/matrix-completion

Matrix factorization for collaborative filtering using ALS specifically optimized for rank-1 approximation.

Primary LanguagePython

Rank1 ALS Matrix Completion


This repo contains the implementation of the Alternating Least Squares algorithm specifically optimized for rank-1 approximation for both sparse and dense scenarios. Context of the work is that of Collaborative Filtering, so we're looking to "fill gaps in data" by leveraging latent information obtainable through low-rank factorization.
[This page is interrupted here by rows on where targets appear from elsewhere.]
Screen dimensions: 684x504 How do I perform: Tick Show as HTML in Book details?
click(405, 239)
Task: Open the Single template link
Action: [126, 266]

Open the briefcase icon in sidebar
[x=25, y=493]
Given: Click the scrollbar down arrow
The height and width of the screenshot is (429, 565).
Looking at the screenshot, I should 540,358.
Although in practical situations you're more likely to be in need of a k-rank approximation, the work here has a mainly educational purpose.
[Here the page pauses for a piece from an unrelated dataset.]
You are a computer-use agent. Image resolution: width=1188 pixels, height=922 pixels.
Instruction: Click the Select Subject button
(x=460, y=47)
Experiments validated superior performances wrt other frameworks (BFGS from scipy.optimize and the ALS implementation from Apache Spark) in optimizing the squared error function for rank-1 factorization of a given sparse data matrix X. Optimization loop has a cost linearly dependant on number of non-zero entries in X (ratings) while the number of iterations performed does not depend on size of data (like GD), so one can expect a consistent behavior in solving problems with 100k or 20M ratings (fixing gradient sensibility and distance from optimum/~"initialization scheme").
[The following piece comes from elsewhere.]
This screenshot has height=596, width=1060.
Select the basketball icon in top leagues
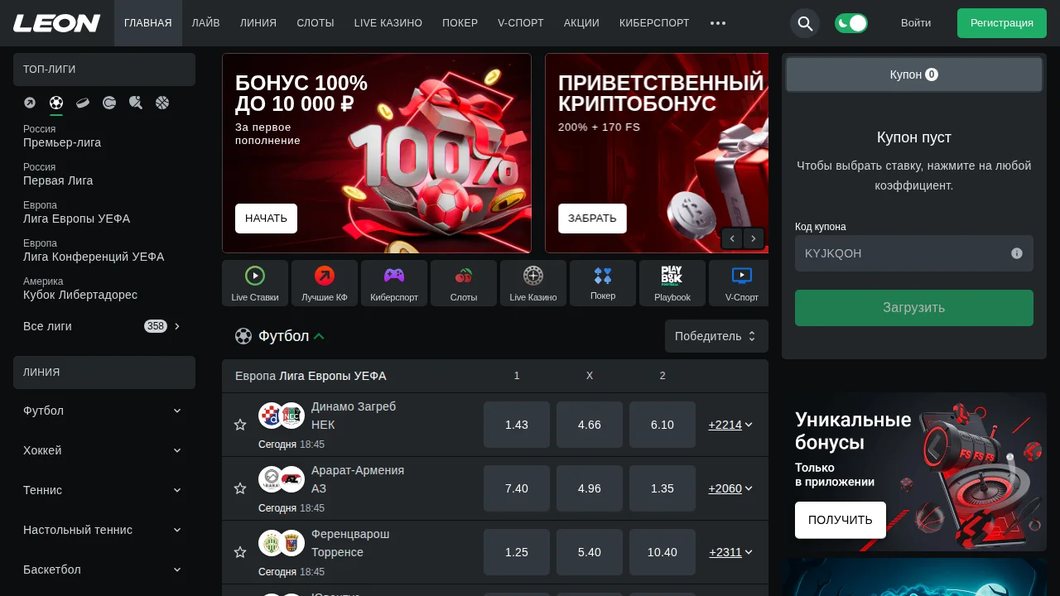[x=162, y=103]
Data growth scaling SparseVDense

Usage


Experiments can be run by executing the main.py as in python main.py -d data/ -s /tmp; convergence should be reached in 40+ iterations on the provided 100k ratings dataset with default parameters (grad sensibility of 1e-8). More info on allowed arguments with python main.py --help.

The script will first execute the sparse version of the algorithm, optionally print some recommendation for a random user (arg -v, useful to show inference), followed by the dense version execution (only if --dense option is passed).
Resulting factorization vectors u, v will be stored in the directory specified by the save argument -s.

Mind intermediate results such as train-test splits are saved to /tmp for saving up time between multiple trials; make sure to remove those *.npy/npz files when testing out execution on a different dataset.

Structure


./data folder contains the 100k ratings dataset from GroupLens, useful for testing and development. main.py contains the code for running and evaluating ALS algorithm experiments. als.py contains the actual implementation of the ALS algorithm for both sparse and dense, which are contained in 2 different classes both exposing the same exact interface (.fit() for running algorithm plus a few extra methods). Major "components" wrapped in the class algorithm are the computation of the optimizer, of the partial derivatives and of the function. dataset.py contains a class wrapping a set of utils for loading and handling of a dataset provided by movielens for both sparse and dense/full mode. It also contains code for parallel execution of a test-train split (which can be demanding given a few conditions must be tested before entry extraction) which depends on library ray (optional). parallel_test_train_split.py contains code executed by such library. spark-als.py runs the Apache Spark general version of the ALS algorithm. By default algorithm is executed by ignoring the regularization term (lambda_) and with rank=1 for optimally comparing with our implementation. gurobi-experiments.py is a script for solving the same problem using the global quadratic solver featured in Gurobi for comparison. Mind you'll probably need a license to run it. Execution may very well take up hours (also it uses increasingly more RAM).